# [TASK OBJECTIVE]
Rewrite the entries from the line that has "You are a GUI" through the end of the entries, swapping "screenshot" for "screen capture" and leaving everything else as it is. Leave the pictures out of your answer.

# [THE INPUT]

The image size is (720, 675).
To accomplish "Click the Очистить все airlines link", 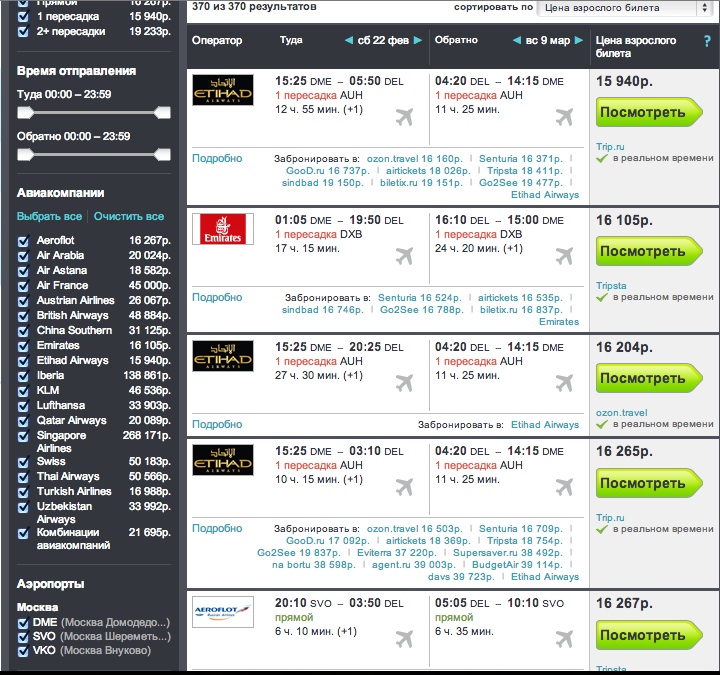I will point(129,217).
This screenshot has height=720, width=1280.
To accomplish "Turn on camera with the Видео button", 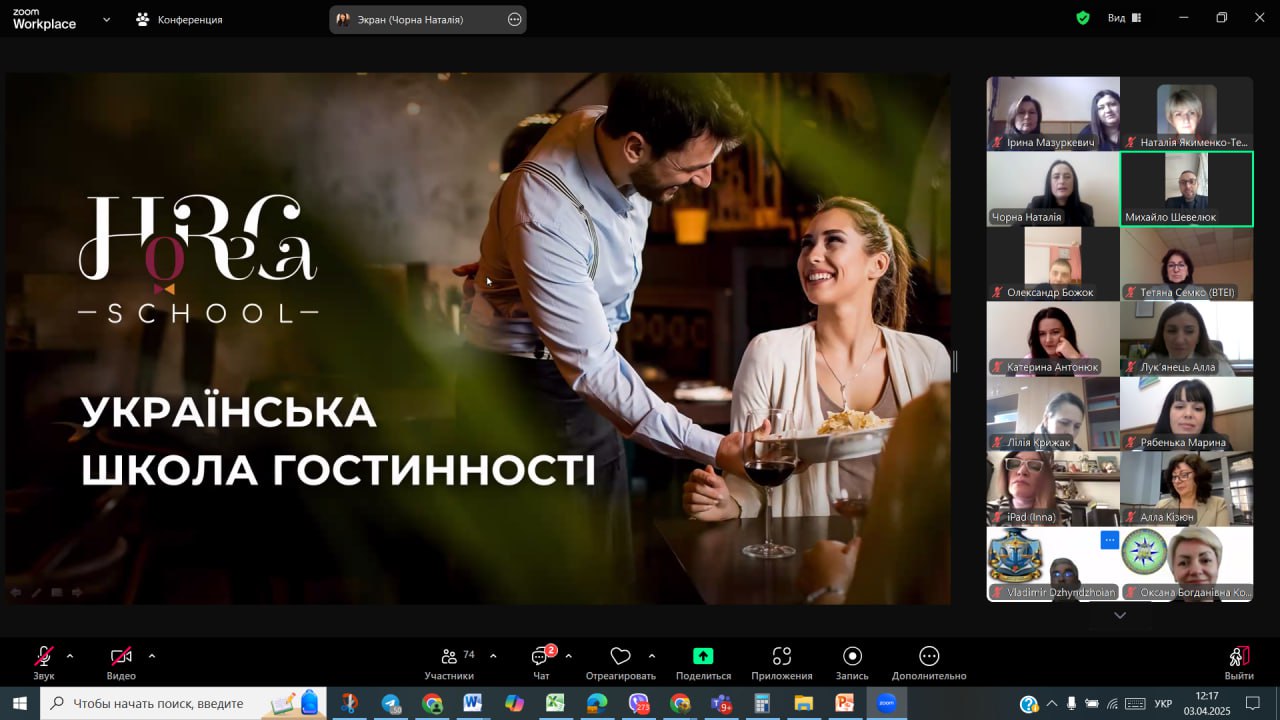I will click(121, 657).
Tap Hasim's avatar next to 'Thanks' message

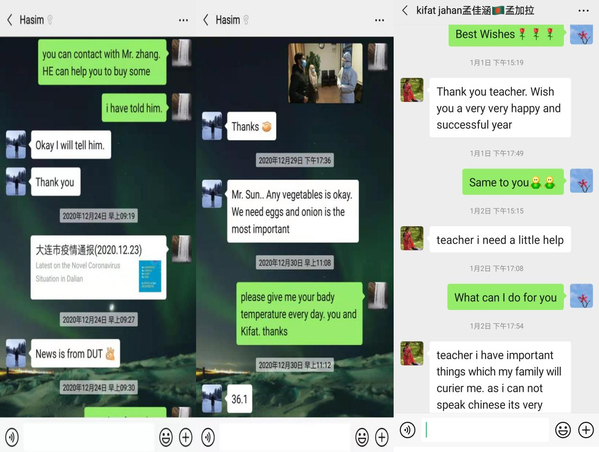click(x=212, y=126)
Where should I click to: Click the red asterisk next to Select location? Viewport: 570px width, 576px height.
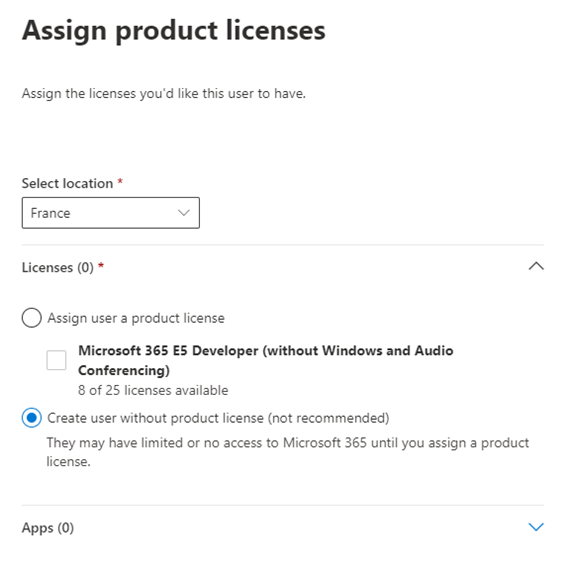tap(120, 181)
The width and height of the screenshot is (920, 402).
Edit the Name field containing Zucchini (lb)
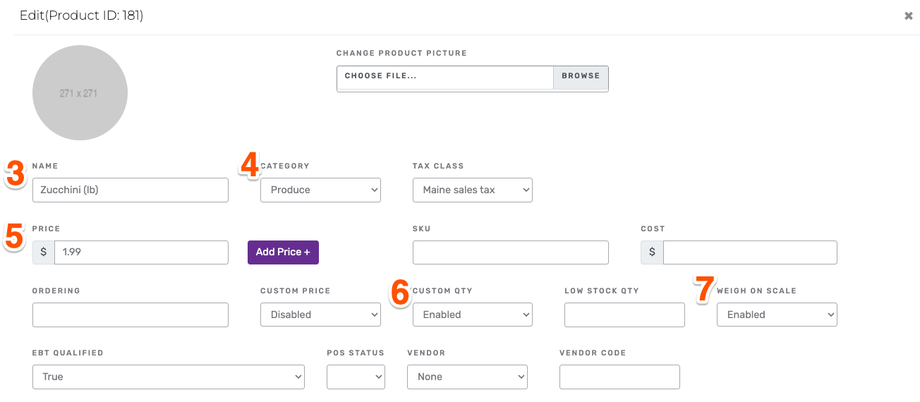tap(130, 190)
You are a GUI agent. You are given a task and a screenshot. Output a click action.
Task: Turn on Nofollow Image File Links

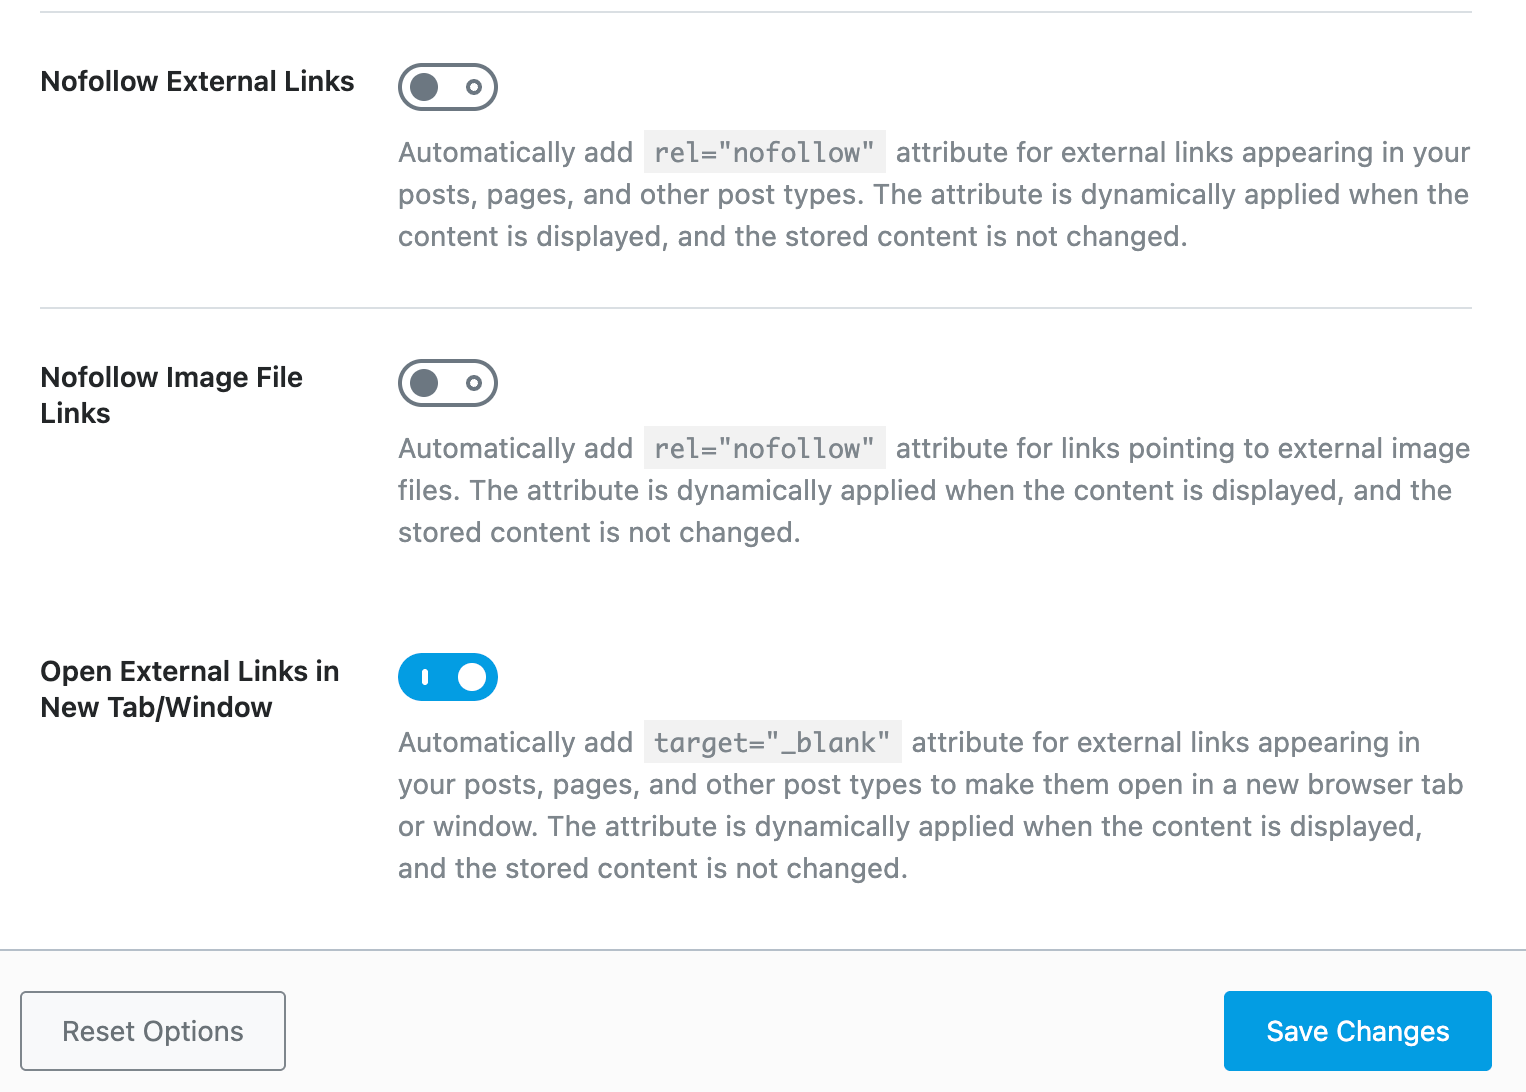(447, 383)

# [SOLVED PROBLEM]
You are a GUI agent. You are given a task and a screen capture. Output a click action.
Task: Turn on Nofollow Image File Links

(447, 383)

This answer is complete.